Rewrite the lines below as a numbered list, omitting any blank lines.

[Interface element records]
------------------------------------------------------------------------
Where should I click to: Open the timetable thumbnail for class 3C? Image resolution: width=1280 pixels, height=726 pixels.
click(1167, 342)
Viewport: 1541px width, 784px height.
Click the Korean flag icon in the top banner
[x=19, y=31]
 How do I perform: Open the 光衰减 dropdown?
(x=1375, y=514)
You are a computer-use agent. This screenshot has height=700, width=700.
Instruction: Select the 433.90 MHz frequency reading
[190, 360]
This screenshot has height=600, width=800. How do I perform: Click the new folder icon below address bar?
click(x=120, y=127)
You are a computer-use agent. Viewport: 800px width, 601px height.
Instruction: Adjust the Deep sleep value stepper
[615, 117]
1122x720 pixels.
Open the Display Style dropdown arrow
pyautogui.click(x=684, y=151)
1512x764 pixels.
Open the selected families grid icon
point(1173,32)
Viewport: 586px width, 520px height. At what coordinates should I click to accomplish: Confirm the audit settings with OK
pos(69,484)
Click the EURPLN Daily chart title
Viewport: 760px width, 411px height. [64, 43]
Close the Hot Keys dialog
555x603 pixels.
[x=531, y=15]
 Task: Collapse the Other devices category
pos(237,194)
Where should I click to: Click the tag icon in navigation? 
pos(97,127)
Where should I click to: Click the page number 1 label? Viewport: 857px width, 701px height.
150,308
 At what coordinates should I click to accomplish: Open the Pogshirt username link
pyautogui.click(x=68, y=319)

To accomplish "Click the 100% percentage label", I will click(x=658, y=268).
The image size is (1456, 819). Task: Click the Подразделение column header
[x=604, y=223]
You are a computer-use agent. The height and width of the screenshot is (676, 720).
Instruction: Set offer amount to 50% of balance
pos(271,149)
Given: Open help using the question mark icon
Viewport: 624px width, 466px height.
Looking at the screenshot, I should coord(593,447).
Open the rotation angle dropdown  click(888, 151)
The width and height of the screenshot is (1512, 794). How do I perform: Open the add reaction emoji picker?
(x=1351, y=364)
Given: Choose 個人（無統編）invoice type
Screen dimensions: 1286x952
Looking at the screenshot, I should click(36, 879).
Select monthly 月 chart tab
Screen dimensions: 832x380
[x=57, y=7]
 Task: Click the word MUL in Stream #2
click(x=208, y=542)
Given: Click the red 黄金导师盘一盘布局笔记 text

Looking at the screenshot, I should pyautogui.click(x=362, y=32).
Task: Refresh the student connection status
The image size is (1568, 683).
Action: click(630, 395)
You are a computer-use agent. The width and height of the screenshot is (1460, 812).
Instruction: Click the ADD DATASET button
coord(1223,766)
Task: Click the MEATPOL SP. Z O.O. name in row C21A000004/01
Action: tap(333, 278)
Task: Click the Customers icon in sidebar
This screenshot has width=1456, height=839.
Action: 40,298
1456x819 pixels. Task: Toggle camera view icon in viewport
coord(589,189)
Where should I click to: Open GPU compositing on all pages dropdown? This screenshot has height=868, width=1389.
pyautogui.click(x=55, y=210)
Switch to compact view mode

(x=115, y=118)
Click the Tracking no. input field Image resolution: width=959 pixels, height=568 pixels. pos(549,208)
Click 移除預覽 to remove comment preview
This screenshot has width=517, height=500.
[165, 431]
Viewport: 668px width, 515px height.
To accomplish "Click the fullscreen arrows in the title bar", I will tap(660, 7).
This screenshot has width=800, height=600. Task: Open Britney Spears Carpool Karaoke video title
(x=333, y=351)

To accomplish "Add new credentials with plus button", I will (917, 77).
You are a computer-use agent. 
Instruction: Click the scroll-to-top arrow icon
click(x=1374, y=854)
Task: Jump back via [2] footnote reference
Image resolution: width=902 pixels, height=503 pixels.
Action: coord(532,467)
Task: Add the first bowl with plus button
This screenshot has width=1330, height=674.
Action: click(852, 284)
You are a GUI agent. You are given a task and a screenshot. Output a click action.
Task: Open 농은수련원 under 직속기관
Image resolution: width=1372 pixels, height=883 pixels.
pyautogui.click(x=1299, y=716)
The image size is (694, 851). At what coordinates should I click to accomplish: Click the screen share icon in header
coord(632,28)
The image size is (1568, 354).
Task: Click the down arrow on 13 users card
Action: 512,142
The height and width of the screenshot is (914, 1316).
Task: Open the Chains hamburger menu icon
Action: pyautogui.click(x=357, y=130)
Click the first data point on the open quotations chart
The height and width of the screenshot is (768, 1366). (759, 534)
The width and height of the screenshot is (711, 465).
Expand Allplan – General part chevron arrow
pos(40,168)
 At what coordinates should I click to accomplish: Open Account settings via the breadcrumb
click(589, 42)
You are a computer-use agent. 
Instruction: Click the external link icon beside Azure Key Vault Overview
------------------------------------------------------------------------
- Reply to the task
1. Where should I click to: Open the timetable thumbnail for class 3C? Image resolution: width=1280 pixels, height=726 pixels.
2. click(1167, 342)
3. Viewport: 1541px width, 784px height.
4. Click the Korean flag icon in the top banner
5. [x=19, y=31]
6.  How do I perform: Open the 光衰减 dropdown?
7. (x=1375, y=514)
8. You are a computer-use agent. This screenshot has height=700, width=700.
9. Instruction: Select the 433.90 MHz frequency reading
10. [190, 360]
11. This screenshot has height=600, width=800. How do I perform: Click the new folder icon below address bar?
12. click(x=120, y=127)
13. You are a computer-use agent. Viewport: 800px width, 601px height.
14. Instruction: Adjust the Deep sleep value stepper
15. [615, 117]
16. 1122x720 pixels.
17. Open the Display Style dropdown arrow
18. pyautogui.click(x=684, y=151)
19. 1512x764 pixels.
20. Open the selected families grid icon
21. point(1173,32)
22. Viewport: 586px width, 520px height. At what coordinates should I click to accomplish: Confirm the audit settings with OK
23. pos(69,484)
24. Click the EURPLN Daily chart title
25. Viewport: 760px width, 411px height. [64, 43]
26. Close the Hot Keys dialog
27. 555x603 pixels.
28. [x=531, y=15]
29.  Task: Collapse the Other devices category
30. pos(237,194)
31. Where should I click to: Click the tag icon in navigation? 
32. pos(97,127)
33. Where should I click to: Click the page number 1 label? Viewport: 857px width, 701px height.
34. 150,308
35.  At what coordinates should I click to accomplish: Open the Pogshirt username link
36. pyautogui.click(x=68, y=319)
37. To accomplish "Click the 100% percentage label", I will click(x=658, y=268).
38. The image size is (1456, 819). Task: Click the Подразделение column header
39. [x=604, y=223]
40. You are a computer-use agent. The height and width of the screenshot is (676, 720).
41. Instruction: Set offer amount to 50% of balance
42. pos(271,149)
43. Given: Open help using the question mark icon
44. Viewport: 624px width, 466px height.
45. Looking at the screenshot, I should coord(593,447).
46. Open the rotation angle dropdown  click(888, 151)
47. The width and height of the screenshot is (1512, 794). How do I perform: Open the add reaction emoji picker?
48. (x=1351, y=364)
49. Given: Choose 個人（無統編）invoice type
50. Screen dimensions: 1286x952
51. Looking at the screenshot, I should click(36, 879).
52. Select monthly 月 chart tab
53. Screen dimensions: 832x380
54. [x=57, y=7]
55.  Task: Click the word MUL in Stream #2
56. click(x=208, y=542)
57. Given: Click the red 黄金导师盘一盘布局笔记 text
58. Looking at the screenshot, I should pyautogui.click(x=362, y=32).
59. Task: Refresh the student connection status
60. The image size is (1568, 683).
61. Action: click(630, 395)
62. You are a computer-use agent. The width and height of the screenshot is (1460, 812).
63. Instruction: Click the ADD DATASET button
64. coord(1223,766)
65. Task: Click the MEATPOL SP. Z O.O. name in row C21A000004/01
66. Action: tap(333, 278)
67. Task: Click the Customers icon in sidebar
68. This screenshot has width=1456, height=839.
69. Action: 40,298
70. 1456x819 pixels. Task: Toggle camera view icon in viewport
71. coord(589,189)
72. Where should I click to: Open GPU compositing on all pages dropdown? This screenshot has height=868, width=1389.
73. pyautogui.click(x=55, y=210)
74. Switch to compact view mode
75. (x=115, y=118)
76. Click the Tracking no. input field Image resolution: width=959 pixels, height=568 pixels. pos(549,208)
77. Click 移除預覽 to remove comment preview
78. This screenshot has width=517, height=500.
79. [165, 431]
80. Viewport: 668px width, 515px height.
81. To accomplish "Click the fullscreen arrows in the title bar", I will tap(660, 7).
82. This screenshot has width=800, height=600. Task: Open Britney Spears Carpool Karaoke video title
83. (x=333, y=351)
84. To accomplish "Add new credentials with plus button", I will (917, 77).
85. You are a computer-use agent. 
86. Instruction: Click the scroll-to-top arrow icon
87. click(x=1374, y=854)
88. Task: Jump back via [2] footnote reference
89. Image resolution: width=902 pixels, height=503 pixels.
90. Action: coord(532,467)
91. Task: Add the first bowl with plus button
92. This screenshot has width=1330, height=674.
93. Action: click(852, 284)
94. You are a GUI agent. You are given a task and a screenshot. Output a click action.
95. Task: Open 농은수련원 under 직속기관
96. Image resolution: width=1372 pixels, height=883 pixels.
97. pyautogui.click(x=1299, y=716)
98. The image size is (694, 851). At what coordinates should I click to accomplish: Click the screen share icon in header
99. coord(632,28)
100. The image size is (1568, 354).
101. Task: Click the down arrow on 13 users card
102. Action: 512,142
103. The height and width of the screenshot is (914, 1316).
104. Task: Open the Chains hamburger menu icon
105. Action: pyautogui.click(x=357, y=130)
106. Click the first data point on the open quotations chart
107. The height and width of the screenshot is (768, 1366). (759, 534)
108. The width and height of the screenshot is (711, 465).
109. Expand Allplan – General part chevron arrow
110. pos(40,168)
111.  At what coordinates should I click to accomplish: Open Account settings via the breadcrumb
112. click(589, 42)
113. You are a computer-use agent. 
114. Instruction: Click the external link icon beside Azure Key Vault Overview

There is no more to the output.